__EXTRACTED TEXT__:
# Commercial gar fisherman?



## Miles2Fish (Dec 2, 2008)

I have a friend who has a resteraunt in Atlanta and she needs a source for gar filets as she wants to add fried gar, rice and brown gravy to the menu. Anyone know how to source a reputable commercial license? I will put her in contact with you if you can help......Thanks


----------



## Deadset (Nov 16, 2012)

i have a commercial license but its still only one gar a day


----------



## big v (Sep 17, 2005)

That limit is only for alligator gar. she can fry all the spotted and longnose she wants


----------



## Trouthappy (Jun 12, 2008)

Alligator gar take so many years to grow, they're finally protected with the 1-fish limit. 40 years ago they were thick around Port Arthur and a nuisance. Big ones smacked the ICW like beaver tails on calm days. They looked like big logs in the water. We were kids and when we caught a 50-pounder or so, we sold them in the rough for something like a nickel a pound. We even caught a few at the beach using beach seines, which were legal back then.


----------



## B-Money (May 2, 2005)

__DATASET EXTRACT__:
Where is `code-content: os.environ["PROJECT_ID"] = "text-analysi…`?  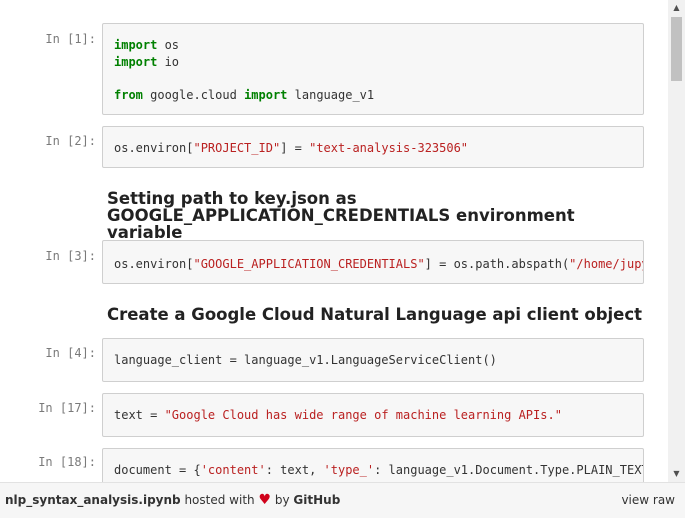
code-content: os.environ["PROJECT_ID"] = "text-analysi… is located at coordinates (291, 148).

__WORK INSTRUCTION A__: In the gar fishing thread, what price did Trouthappy and the other kids get for a 50-pound gar sold in the rough?
__WORK INSTRUCTION B__: Translate this sentence from the gar fishing thread into Spanish: "They looked like big logs in the water."
__WORK INSTRUCTION C__: Proceed with the gar fishing thread from the point where it stops.

__EXERCISE RESULT A__: Something like a nickel a pound.

__EXERCISE RESULT B__: Parecían grandes troncos en el agua.

__EXERCISE RESULT C__:
There are some fish houses in Simmesport LA and Venice LA that handle them. Not sure about the shipping costs.


----------



## joe71190 (Nov 11, 2010)

Hey I think we might be able to help each other out. I'm a bowfishing guide in College Station, and we can easily fill a 55gal trash can of spotted/longnose gar in a few hours. I have been looking for a buyer, both for the gar and the huge amount of small mouth buffalo we catch. I can get my commercial license to sell them, but I currently don't have any buyers so that's why I haven't already. Bowfish BCS, google us and we'll pop up all over. I attached a picture of a 3 hour trip that has 3 water body records for small mouth buffalo, and we also got a record for spotted gar on a different trip.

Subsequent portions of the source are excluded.